**Supplied material**

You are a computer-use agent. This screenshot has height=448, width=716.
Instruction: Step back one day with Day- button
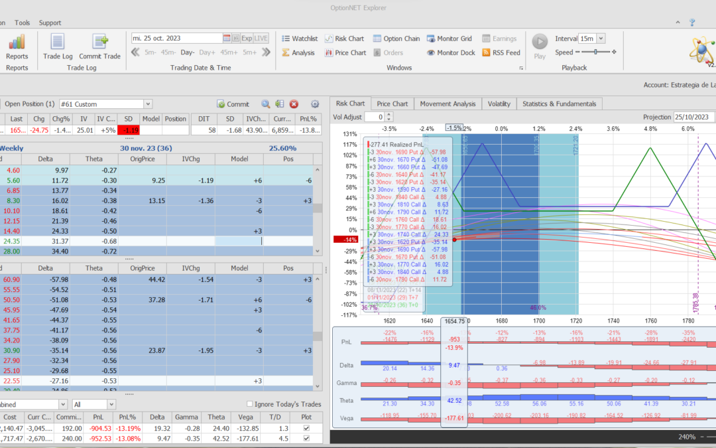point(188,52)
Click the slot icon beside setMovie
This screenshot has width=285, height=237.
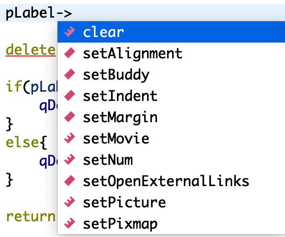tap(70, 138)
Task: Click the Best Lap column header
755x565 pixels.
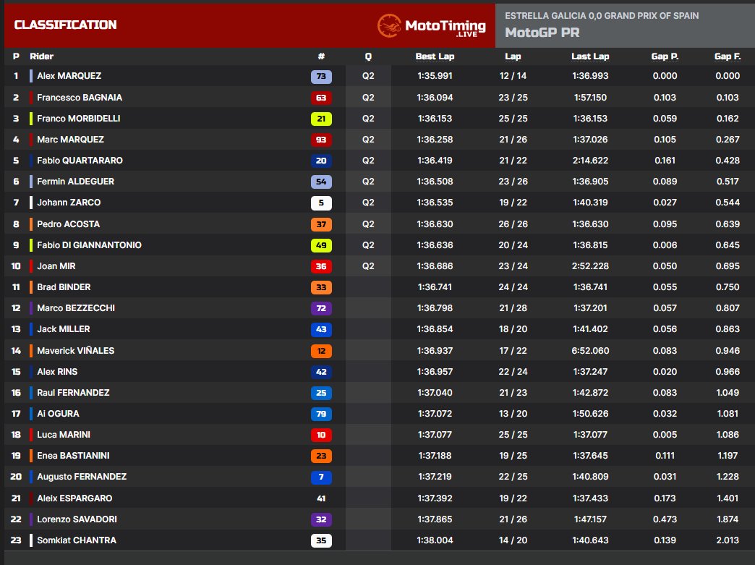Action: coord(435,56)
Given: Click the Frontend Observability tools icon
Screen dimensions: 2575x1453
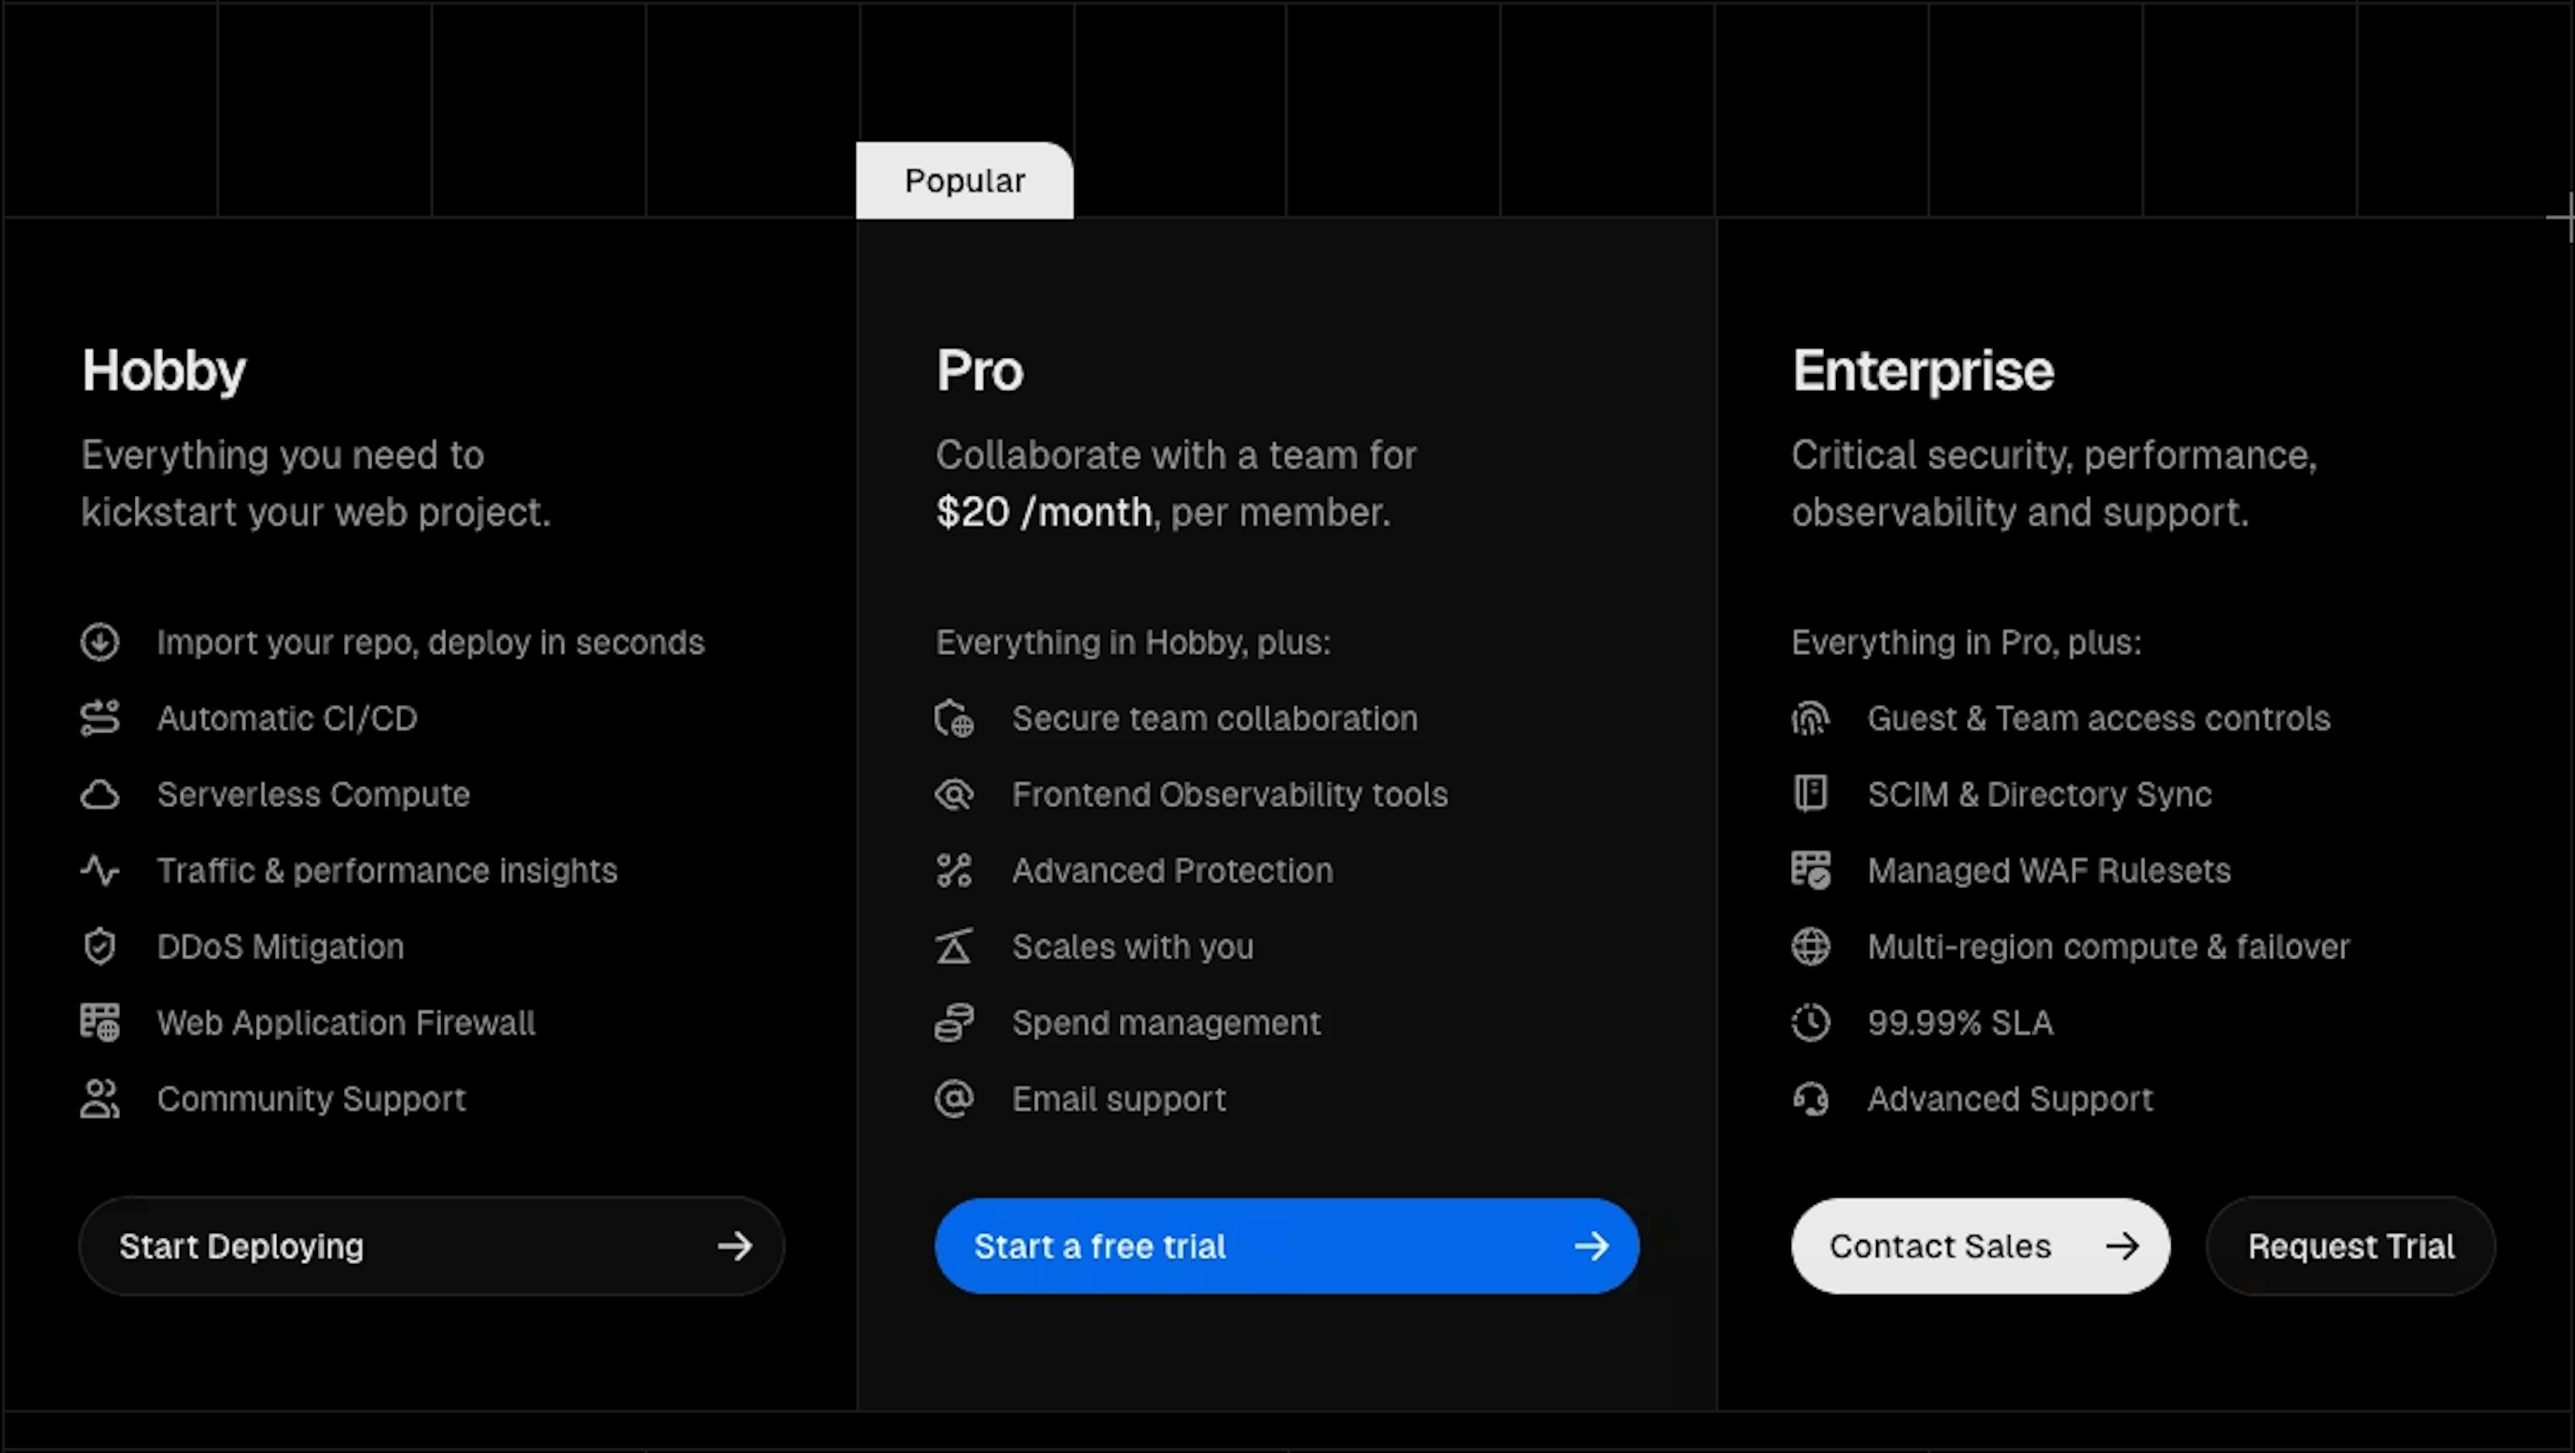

**What you are asked to do**
All of the records above are to be written out exactly, minus their images.

**Response**
You are a computer-use agent. This screenshot has height=448, width=716.
Instruction: Step back one day with Day- button
point(188,52)
Click the slot icon beside setMovie
This screenshot has width=285, height=237.
tap(70, 138)
Task: Click the Best Lap column header
755x565 pixels.
Action: coord(435,56)
Given: Click the Frontend Observability tools icon
Screen dimensions: 2575x1453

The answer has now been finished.